TASK DATA:
######

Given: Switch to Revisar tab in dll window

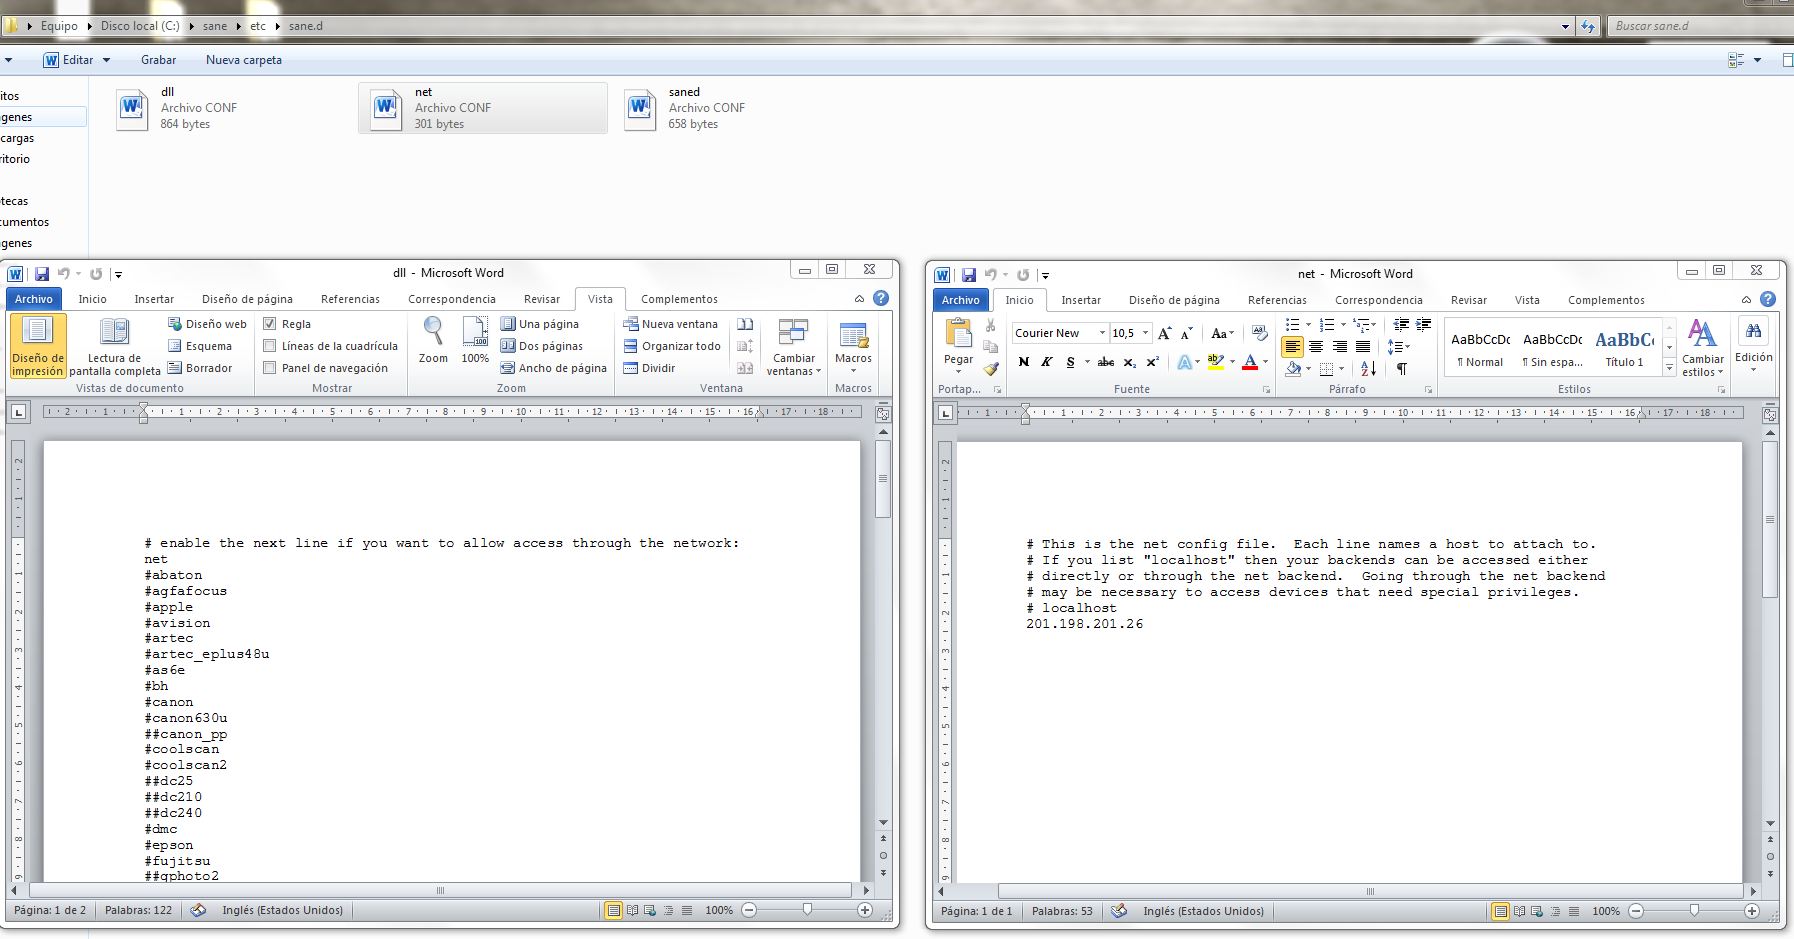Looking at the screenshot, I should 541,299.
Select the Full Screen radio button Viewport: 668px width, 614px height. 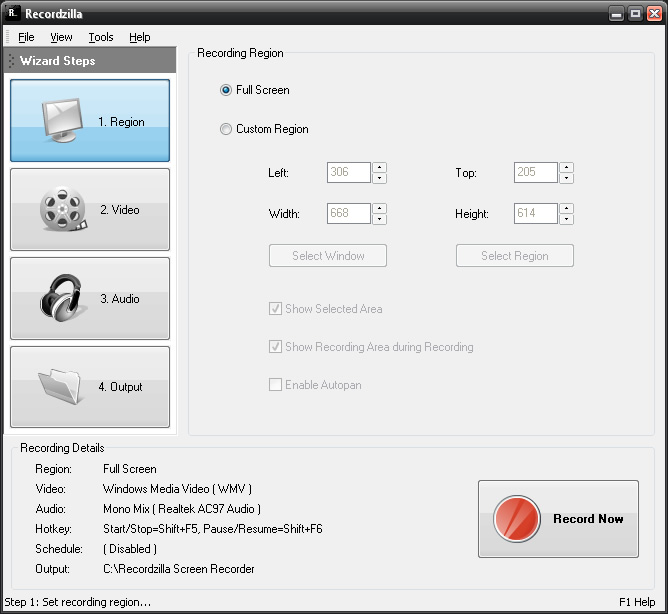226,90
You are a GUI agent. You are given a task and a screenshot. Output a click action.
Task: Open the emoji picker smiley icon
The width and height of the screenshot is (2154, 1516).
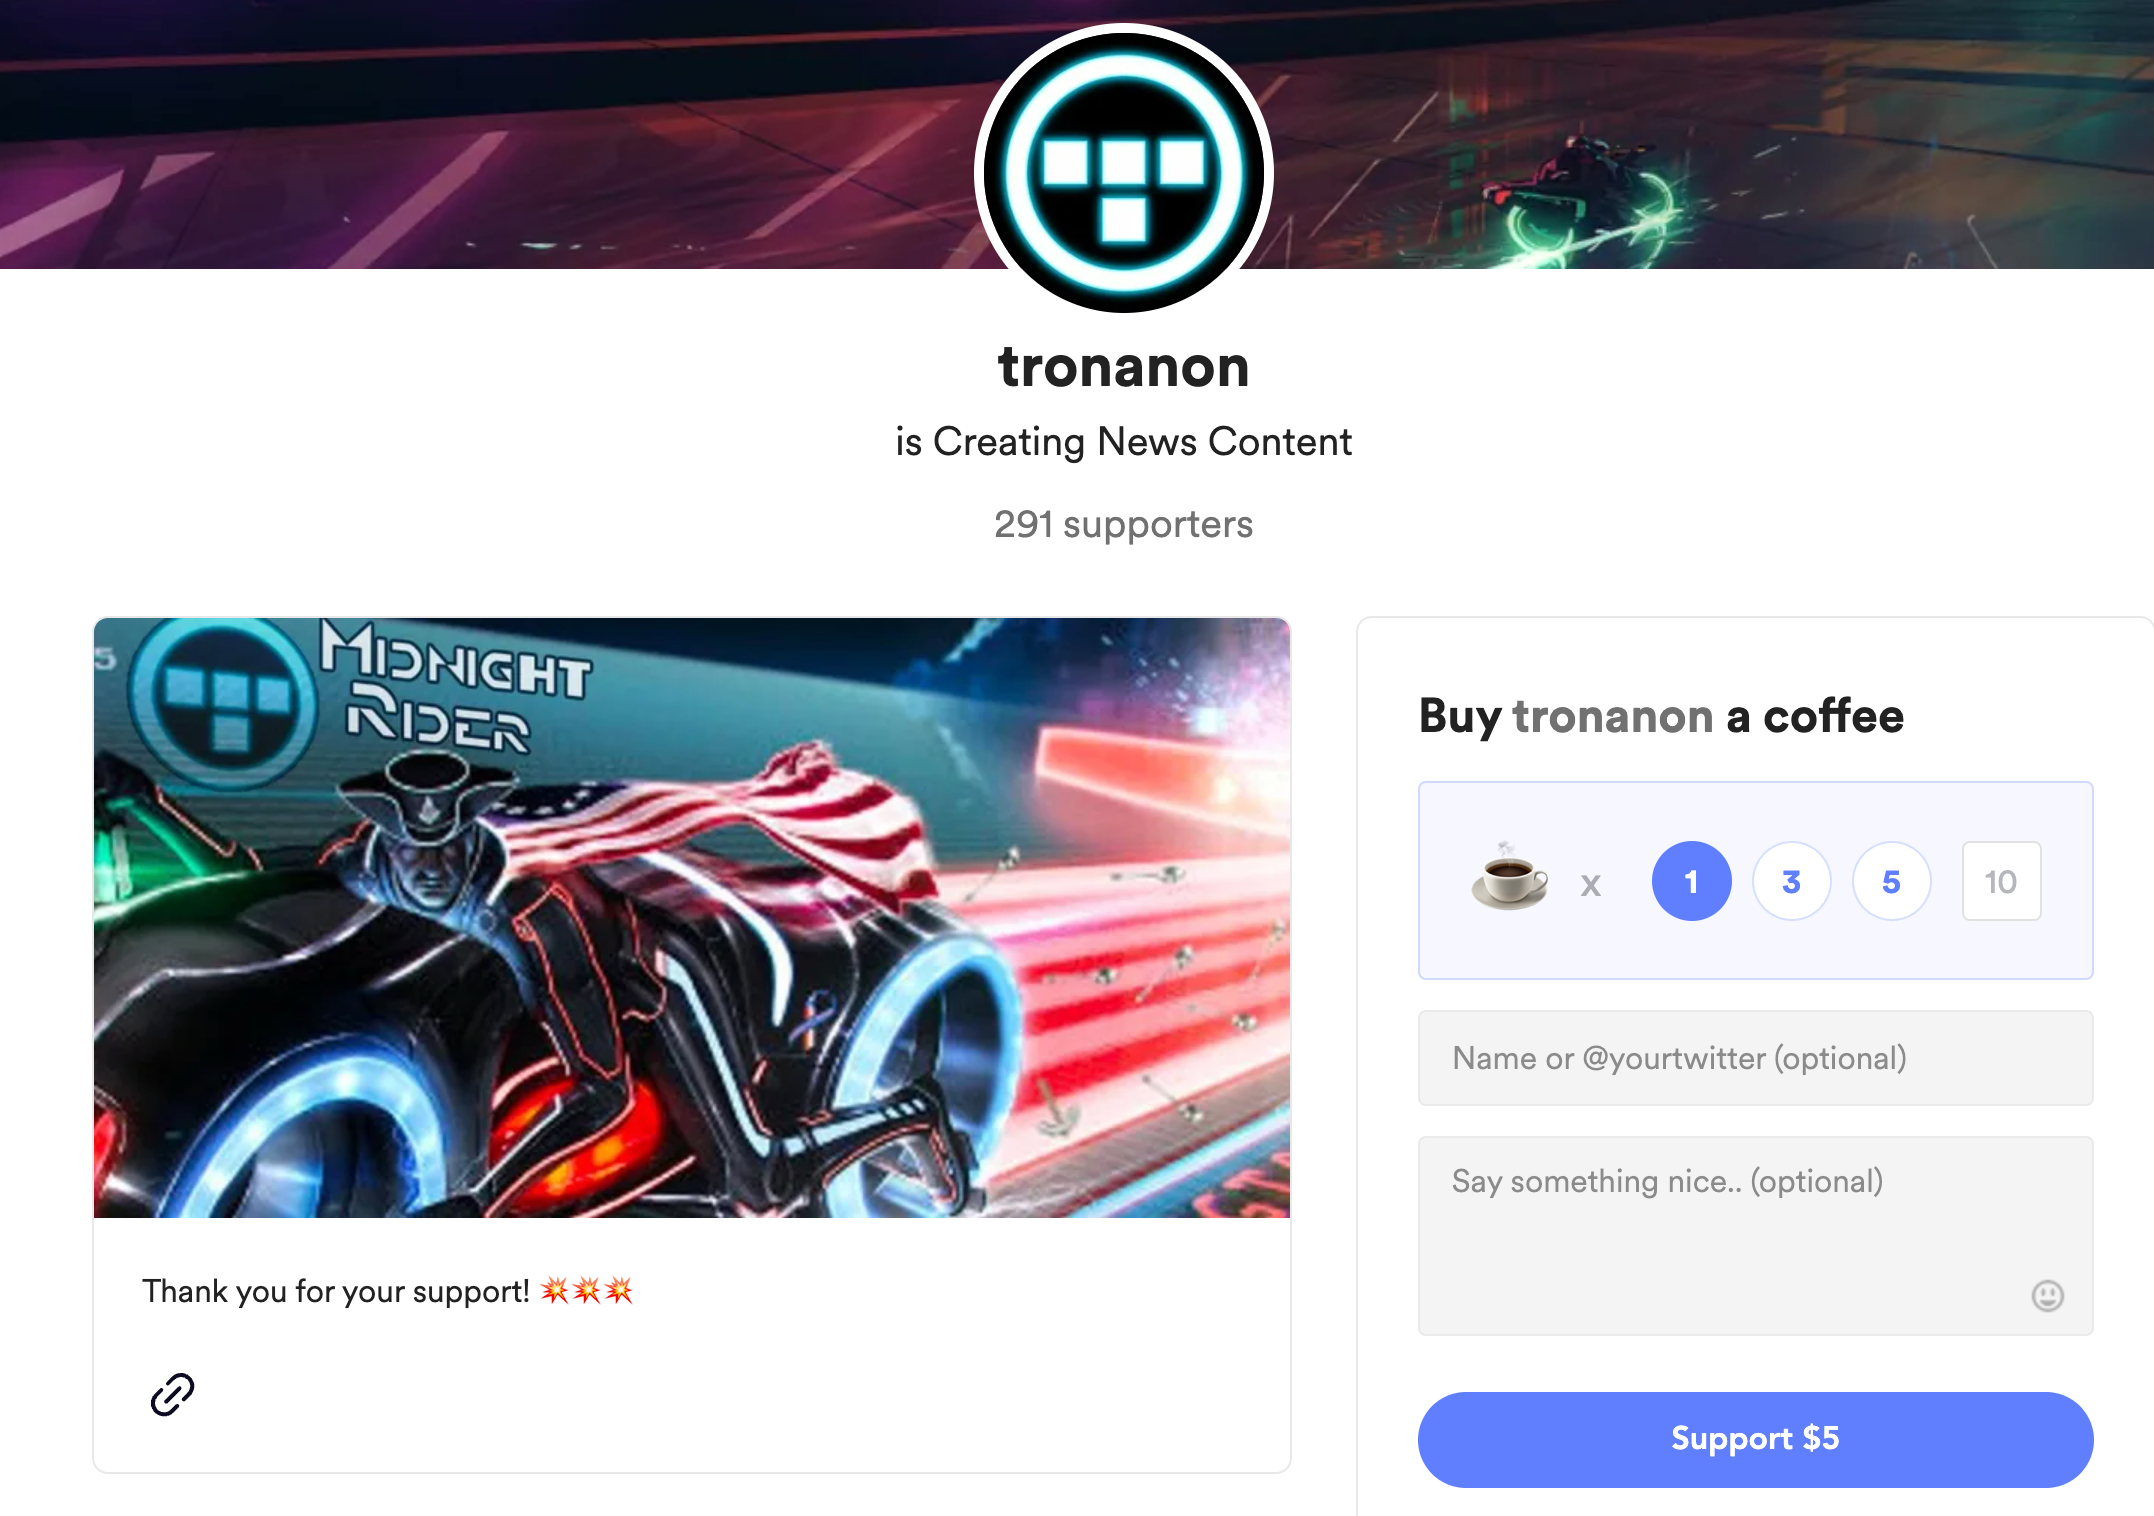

######

Quote exactly, and only, the lines from the one containing "You are a GUI" through the last line of the records above, both included; leave out any pictures.

FINISHED TASK:
You are a GUI agent. You are given a task and a screenshot. Output a click action.
Task: Open the emoji picker smiley icon
The width and height of the screenshot is (2154, 1516).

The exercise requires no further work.